- _PASSAGE GIVEN_:
────────────────

I try my best, but it's getting increasingly hard and I'm so tired at times.
lone wolf syndrome.
1:13 AM
I realised I really like to use the word "sometimes"... :/
lone wolf syndrome.
Thursday, October 25, 2012
2:46 PM
Sometimes I wish I didn't know so much about people just by looking at them.
It feels like I have a thousand secrets to keep and no one to tell it to.
Or rather, who'd believe me even if I told them?
lone wolf syndrome.
Tuesday, October 23, 2012
10:50 PM
Sometimes I wonder if I'm a bad person. Or a terrible person. Because of the way I've treated people in the past.
Then real evil rears it's ugly head to remind what it really is like. And I feel better. And I know it's not self consolation either.
lone wolf syndrome.
Monday, October 22, 2012
1:22 AM
Be who you are and the rest should follow.
lone wolf syndrome.
Sunday, October 21, 2012
7:41 PM
Sometimes, there is no easy way.
lone wolf syndrome.
12:58 PM
I tear my heart open, I sew myself shut. My weakness is that I care too much.
And my scars remind me that the past is real.
I tear my heart open, just to feel.
lone wolf syndrome.
Friday, October 19, 2012
10:58 PM
You own this hand now. Because when I close my hand around your hand, I can feel your hand, feeling mine. And it feels the same.
I know what you mean :) even though it's a long time ago.
lone wolf syndrome.
2:08 AM
Stop.
I can hear them say.
Don't go over the edge again. You won't like what you find down there. You've never really liked what you find down there. ... Ok maybe you have, but it's never really made you happy. Stay safe. Stay here.
lone wolf syndrome.
Tuesday, October 16, 2012
12:22 AM
This generation and it's ridiculous inflated sense of entitlement. And by this generation, I don't mean my generation. I mean us. I mean the people alive now.
You've all been taking everything for granted and yet you have the balls to tell others to appreciate what they have. Seriously? Everything you own, everything you have, everything you possess, was not earnt by you. It was built by the tens of thousands of people who came before. It was the blood, sweat and tears of other people and not just yourself.
That freedom you're enjoying now. That's the most taken for granted thing in the history of mankind. Regardless of this social construct we call race, regardless of the origins of our birthright, regardless of our current geopolitical boundaries, you could have very well not have that freedom if you were born at the wrong time - slavery exists in all corners of the world in some point in history.

────────────────

- _INSTRUCTIONS_:
A. List every full date (weekday, month, day, and year) that appears as a heading in the blog excerpt.
B. Duplicate the portion of the blog excerpt starting with "Or rather, who'd" and going on through "in the past.".
The data that comes after the blog excerpt has no role here.

- _DATA SECTION_:
────────────────

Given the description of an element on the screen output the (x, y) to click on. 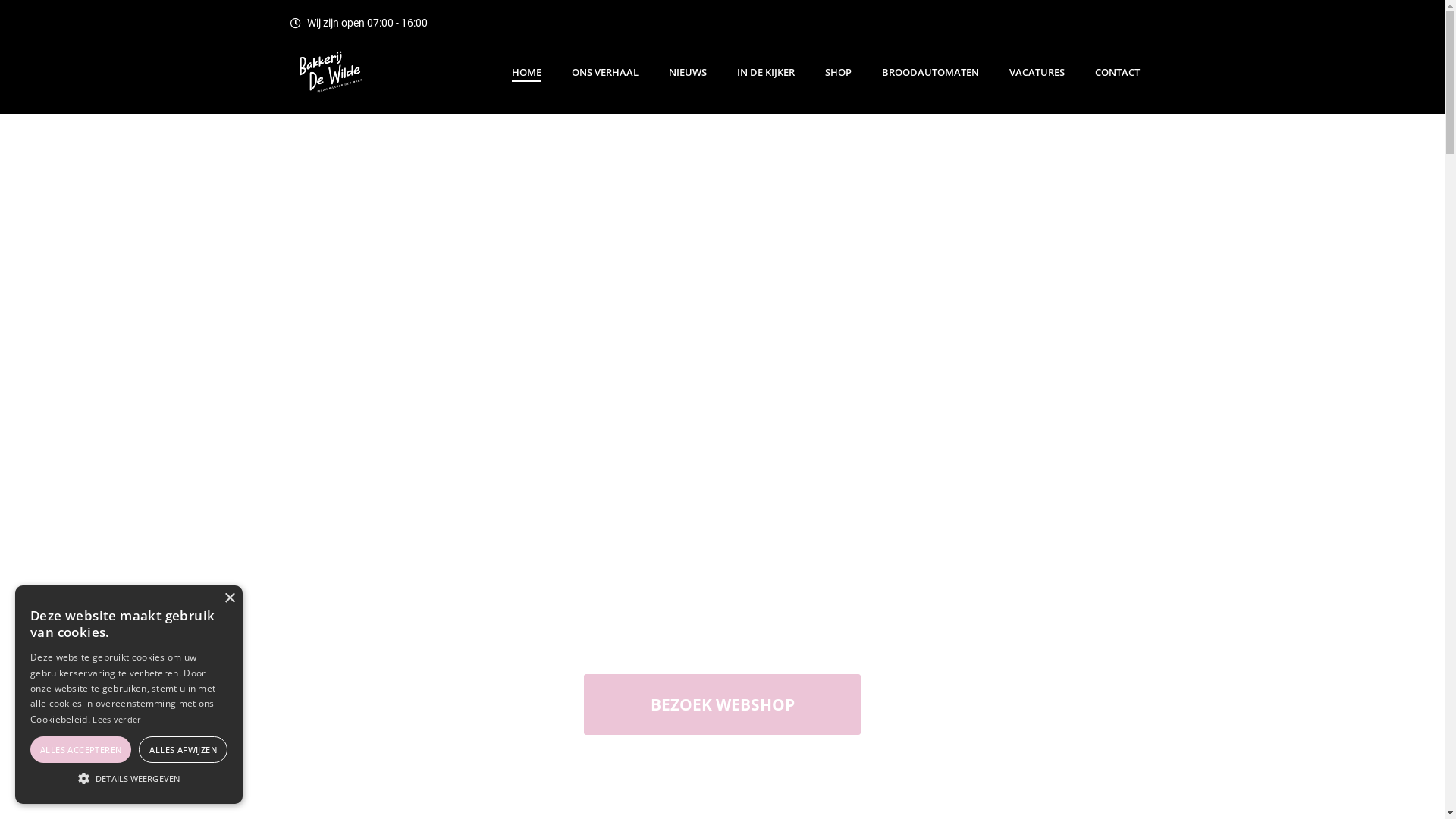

────────────────

- _RESPONSE LIST_:
A.
Thursday, October 25, 2012
Tuesday, October 23, 2012
Monday, October 22, 2012
Sunday, October 21, 2012
Friday, October 19, 2012
Tuesday, October 16, 2012

B.
Or rather, who'd believe me even if I told them?
lone wolf syndrome.
Tuesday, October 23, 2012
10:50 PM
Sometimes I wonder if I'm a bad person. Or a terrible person. Because of the way I've treated people in the past.